- Stored items -
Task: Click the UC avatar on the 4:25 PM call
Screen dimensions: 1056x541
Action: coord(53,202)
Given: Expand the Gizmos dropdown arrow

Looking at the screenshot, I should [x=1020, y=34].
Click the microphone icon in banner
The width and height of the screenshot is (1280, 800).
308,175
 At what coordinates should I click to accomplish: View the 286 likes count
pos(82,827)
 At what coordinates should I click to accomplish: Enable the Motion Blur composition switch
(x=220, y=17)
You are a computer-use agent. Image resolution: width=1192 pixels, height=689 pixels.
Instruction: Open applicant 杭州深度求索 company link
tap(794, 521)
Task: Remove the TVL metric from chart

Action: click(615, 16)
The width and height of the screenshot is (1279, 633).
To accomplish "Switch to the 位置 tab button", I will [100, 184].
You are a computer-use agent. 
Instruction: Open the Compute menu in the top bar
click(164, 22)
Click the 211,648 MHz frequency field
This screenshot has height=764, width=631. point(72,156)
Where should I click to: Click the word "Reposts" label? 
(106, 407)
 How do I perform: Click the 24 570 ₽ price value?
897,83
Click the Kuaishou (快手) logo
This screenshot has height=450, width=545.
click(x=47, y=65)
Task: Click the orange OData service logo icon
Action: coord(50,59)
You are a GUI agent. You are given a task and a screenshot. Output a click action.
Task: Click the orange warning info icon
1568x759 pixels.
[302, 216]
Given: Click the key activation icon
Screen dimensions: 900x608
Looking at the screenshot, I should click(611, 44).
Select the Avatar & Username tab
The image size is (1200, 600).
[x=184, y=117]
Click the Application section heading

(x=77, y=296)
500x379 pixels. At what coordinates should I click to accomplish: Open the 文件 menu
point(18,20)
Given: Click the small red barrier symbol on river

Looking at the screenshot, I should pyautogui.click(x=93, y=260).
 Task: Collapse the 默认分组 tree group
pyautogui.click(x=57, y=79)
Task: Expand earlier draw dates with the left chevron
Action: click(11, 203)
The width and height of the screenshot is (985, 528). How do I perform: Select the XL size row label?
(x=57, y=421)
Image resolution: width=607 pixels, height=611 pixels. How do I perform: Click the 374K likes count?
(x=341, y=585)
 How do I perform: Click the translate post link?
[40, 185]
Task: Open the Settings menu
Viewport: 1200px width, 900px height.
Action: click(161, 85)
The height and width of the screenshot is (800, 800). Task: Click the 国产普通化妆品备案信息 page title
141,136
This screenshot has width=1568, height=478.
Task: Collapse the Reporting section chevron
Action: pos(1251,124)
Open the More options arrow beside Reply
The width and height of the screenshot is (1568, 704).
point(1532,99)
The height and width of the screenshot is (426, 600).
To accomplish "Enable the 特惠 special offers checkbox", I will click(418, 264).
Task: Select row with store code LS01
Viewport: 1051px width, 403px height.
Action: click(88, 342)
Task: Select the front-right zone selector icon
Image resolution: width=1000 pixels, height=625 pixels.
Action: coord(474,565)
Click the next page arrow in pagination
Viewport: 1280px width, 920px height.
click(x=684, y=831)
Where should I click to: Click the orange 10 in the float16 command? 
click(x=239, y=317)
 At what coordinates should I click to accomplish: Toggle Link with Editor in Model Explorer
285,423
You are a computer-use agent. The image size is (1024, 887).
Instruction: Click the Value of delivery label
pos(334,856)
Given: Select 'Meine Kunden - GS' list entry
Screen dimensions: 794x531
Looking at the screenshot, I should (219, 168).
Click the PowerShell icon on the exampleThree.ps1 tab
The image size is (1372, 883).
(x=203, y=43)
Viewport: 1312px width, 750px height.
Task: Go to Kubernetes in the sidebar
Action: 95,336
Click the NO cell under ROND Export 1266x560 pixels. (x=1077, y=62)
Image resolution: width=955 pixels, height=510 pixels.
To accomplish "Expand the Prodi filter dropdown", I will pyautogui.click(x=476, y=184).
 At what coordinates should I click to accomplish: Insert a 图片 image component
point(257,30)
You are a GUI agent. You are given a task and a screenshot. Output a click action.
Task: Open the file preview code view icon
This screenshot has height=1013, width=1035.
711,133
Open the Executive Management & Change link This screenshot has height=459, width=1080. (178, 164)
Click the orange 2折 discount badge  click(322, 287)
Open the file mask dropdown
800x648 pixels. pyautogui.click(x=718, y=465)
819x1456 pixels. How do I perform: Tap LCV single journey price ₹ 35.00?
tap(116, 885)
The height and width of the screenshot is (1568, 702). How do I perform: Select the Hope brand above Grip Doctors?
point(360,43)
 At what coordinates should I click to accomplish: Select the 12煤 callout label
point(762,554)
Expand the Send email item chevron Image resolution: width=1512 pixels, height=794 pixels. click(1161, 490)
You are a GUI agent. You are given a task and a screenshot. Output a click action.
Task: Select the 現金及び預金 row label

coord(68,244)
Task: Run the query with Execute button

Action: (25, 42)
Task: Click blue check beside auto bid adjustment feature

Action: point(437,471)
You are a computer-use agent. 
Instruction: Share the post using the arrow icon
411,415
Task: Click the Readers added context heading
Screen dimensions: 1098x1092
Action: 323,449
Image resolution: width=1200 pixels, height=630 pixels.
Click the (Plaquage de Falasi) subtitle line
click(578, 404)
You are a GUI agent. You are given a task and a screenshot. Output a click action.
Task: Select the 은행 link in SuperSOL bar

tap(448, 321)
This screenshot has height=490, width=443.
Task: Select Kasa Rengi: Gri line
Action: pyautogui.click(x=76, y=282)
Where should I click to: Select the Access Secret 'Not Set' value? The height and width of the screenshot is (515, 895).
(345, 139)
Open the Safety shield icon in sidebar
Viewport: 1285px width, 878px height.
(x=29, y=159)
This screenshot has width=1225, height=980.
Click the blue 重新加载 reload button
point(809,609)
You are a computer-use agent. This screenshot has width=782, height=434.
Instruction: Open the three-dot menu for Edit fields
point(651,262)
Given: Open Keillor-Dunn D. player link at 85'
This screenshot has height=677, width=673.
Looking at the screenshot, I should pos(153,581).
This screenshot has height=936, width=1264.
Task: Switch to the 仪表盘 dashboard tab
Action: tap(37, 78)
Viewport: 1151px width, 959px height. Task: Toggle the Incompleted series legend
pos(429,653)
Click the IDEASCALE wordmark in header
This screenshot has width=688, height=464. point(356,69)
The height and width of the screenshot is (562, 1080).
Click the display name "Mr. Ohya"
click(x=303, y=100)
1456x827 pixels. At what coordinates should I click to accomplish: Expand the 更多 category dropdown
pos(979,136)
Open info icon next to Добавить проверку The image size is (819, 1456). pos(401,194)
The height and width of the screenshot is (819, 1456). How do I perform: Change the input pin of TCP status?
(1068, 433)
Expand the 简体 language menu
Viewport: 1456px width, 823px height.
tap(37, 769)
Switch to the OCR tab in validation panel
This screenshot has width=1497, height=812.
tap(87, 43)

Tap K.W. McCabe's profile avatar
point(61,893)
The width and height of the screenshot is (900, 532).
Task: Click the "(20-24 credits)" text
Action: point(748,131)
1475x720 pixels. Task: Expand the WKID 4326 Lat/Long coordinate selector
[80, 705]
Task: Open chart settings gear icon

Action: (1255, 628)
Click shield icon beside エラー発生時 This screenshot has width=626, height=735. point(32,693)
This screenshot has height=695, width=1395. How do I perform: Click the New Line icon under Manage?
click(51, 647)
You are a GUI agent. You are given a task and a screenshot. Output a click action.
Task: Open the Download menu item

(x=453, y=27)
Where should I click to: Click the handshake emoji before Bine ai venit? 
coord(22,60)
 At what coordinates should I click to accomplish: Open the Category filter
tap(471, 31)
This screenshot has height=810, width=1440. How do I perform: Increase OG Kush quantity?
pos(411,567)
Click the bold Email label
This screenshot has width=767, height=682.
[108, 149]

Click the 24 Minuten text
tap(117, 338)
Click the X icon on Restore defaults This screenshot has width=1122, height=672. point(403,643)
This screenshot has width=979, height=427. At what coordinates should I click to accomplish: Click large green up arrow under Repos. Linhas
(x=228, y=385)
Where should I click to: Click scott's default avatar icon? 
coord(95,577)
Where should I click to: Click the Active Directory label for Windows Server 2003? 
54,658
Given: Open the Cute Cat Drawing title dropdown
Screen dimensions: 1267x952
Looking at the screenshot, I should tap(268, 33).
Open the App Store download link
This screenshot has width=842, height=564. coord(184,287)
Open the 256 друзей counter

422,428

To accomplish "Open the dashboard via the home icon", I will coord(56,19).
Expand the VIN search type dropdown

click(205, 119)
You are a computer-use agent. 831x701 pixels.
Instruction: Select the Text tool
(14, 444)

- INSTRUCTIONS FOR THE TASK -
Find all lines in the records that hold the word "next". Copy them.

- EXERCISE RESPONSE -
Click the next page arrow in pagination
Open info icon next to Добавить проверку The image size is (819, 1456). pos(401,194)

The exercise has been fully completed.